Staff Reporter
Warren Buffett and his company, Berkshire Hathaway (NYSE:BRK-A)(NYSE:BRK-B), have never issued a dividend, as Buffett has always believed in reinvesting capital for greater shareholder rewards.
Over the past six decades, the Oracle of Omaha has validated that strategy. However, this doesn’t mean Buffett and his investment team shy away from dividend-paying stocks.
After all, earning passive income from investments is appealing, even if stock performance fluctuates. This year, Buffett and Berkshire are expected to generate over $1.3 billion in passive income from two key investments.
Chevron: $811 Million in Annual Dividends
In recent years, Buffett and Berkshire have focused on U.S. oil and energy producers. Despite subdued oil prices, Buffett believes that demand for oil and gas will persist, and prices will eventually rebound.
This outlook has led Berkshire to acquire over 118.6 million shares of Chevron (CVX), representing nearly 6% of its portfolio as of the first quarter. Chevron is now Berkshire’s fifth-largest equity holding.
Chevron has maintained a quarterly dividend of $1.71 per share for the first two quarters of this year, offering a yield of approximately 5%. If this trend continues and Berkshire retains its shares, the company will receive around $811.3 million in dividends from Chevron this year.
Chevron has a solid dividend history, having increased its quarterly payout by 5% this year, marking the 38th consecutive annual increase. Though the company’s free cash flow for the first quarter of 2025 was $1.3 billion—lower than usual—adjusted figures showed $3.7 billion, sufficient to cover the $3 billion in quarterly dividends.
Furthermore, Chevron’s management stated during the first-quarter earnings call that ongoing growth projects are expected to generate an additional $10 billion in free cash flow by 2026, assuming oil prices hit $70 per barrel.
They emphasized that growing the dividend remains a priority, indicating that share buybacks would be reduced before any cuts to dividends.
Kraft Heinz: $521 Million in Annual Dividends
Buffett’s history with Kraft Heinz (KHC) is well-known among investors.
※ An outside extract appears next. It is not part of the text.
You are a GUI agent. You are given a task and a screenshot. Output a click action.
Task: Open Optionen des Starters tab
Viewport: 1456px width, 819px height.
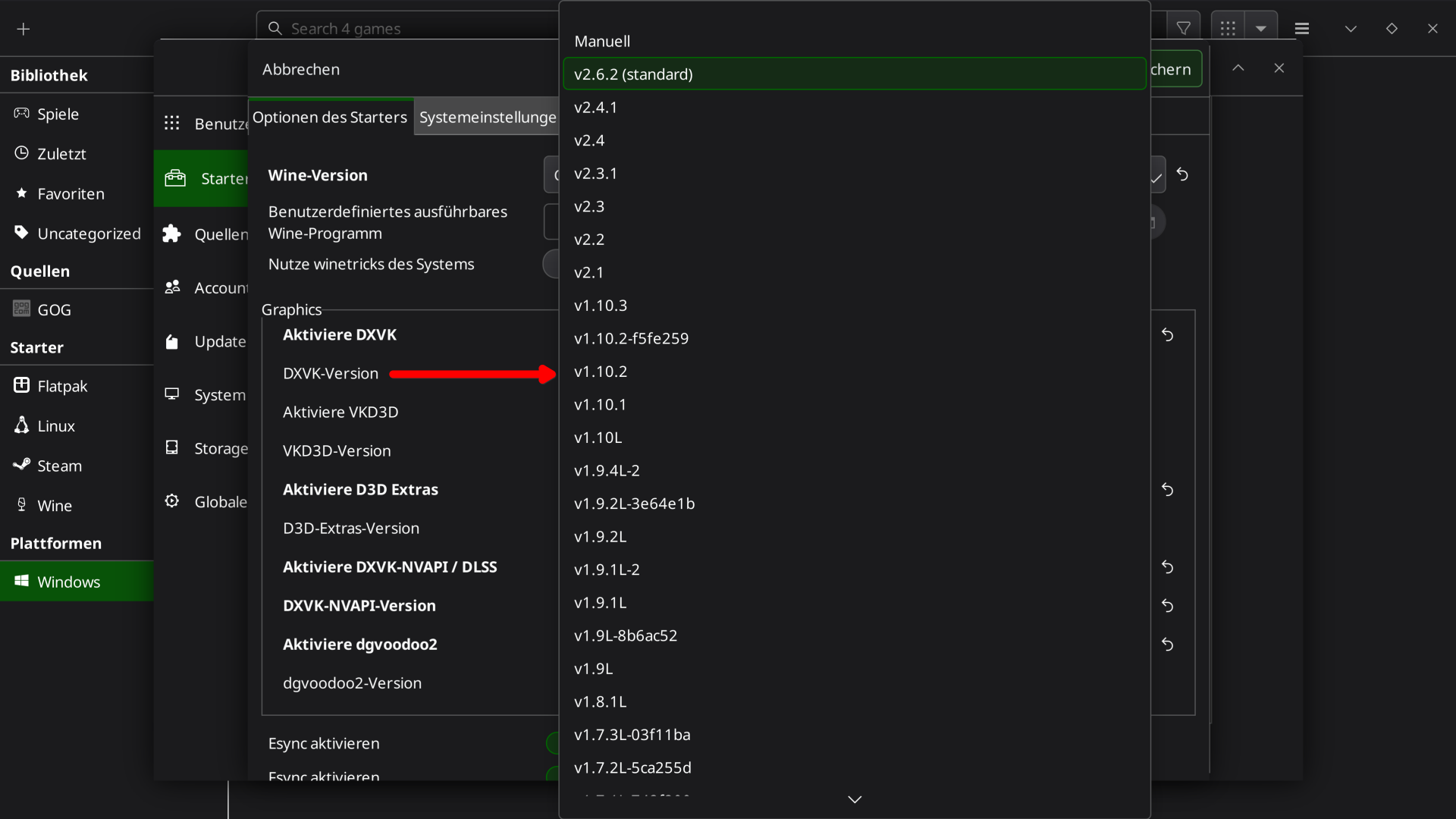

In 2013, Berkshire partnered with Brazilian private equity firm 3G to acquire Heinz for over $23 billion, later merging it with Kraft in 2015.
Since then, the stock has struggled, with some analysts suggesting it could be one of Buffett’s poorer investments.
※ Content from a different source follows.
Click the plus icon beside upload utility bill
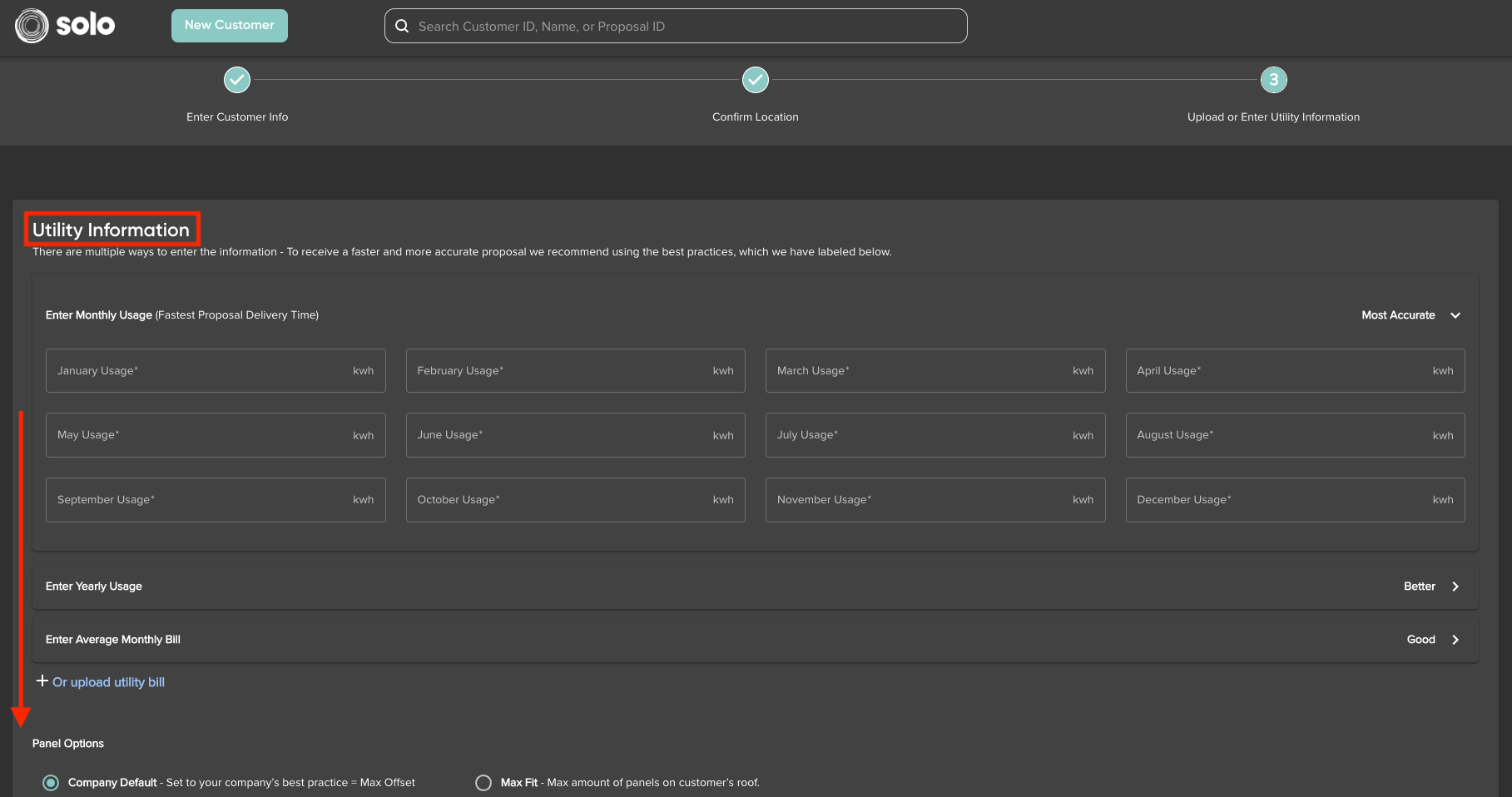 [x=42, y=681]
Speculation surrounds potential moves by Berkshire to sell some of its shares, especially with two of its board members set to depart. Kraft Heinz is also exploring strategic alternatives to enhance shareholder value, which could include divesting certain business units.
Despite facing challenges, Kraft Heinz has paid dividends for the past decade. However, it significantly reduced its dividend in 2019 to address debt and has not raised it since.
Currently, the dividend yield stands over 6%. Assuming Berkshire maintains its stake of over 325.6 million shares, it anticipates receiving more than $521 million in dividends this year.
Kraft Heinz’s trailing twelve-month free cash flow yield is nearly 9.5%, with analysts projecting $2.63 in free cash flow per share this year, easily covering the expected $1.60 in dividends per share.
While not the most exciting investment, potential strategic changes may unlock value, and the dividend appears secure for now.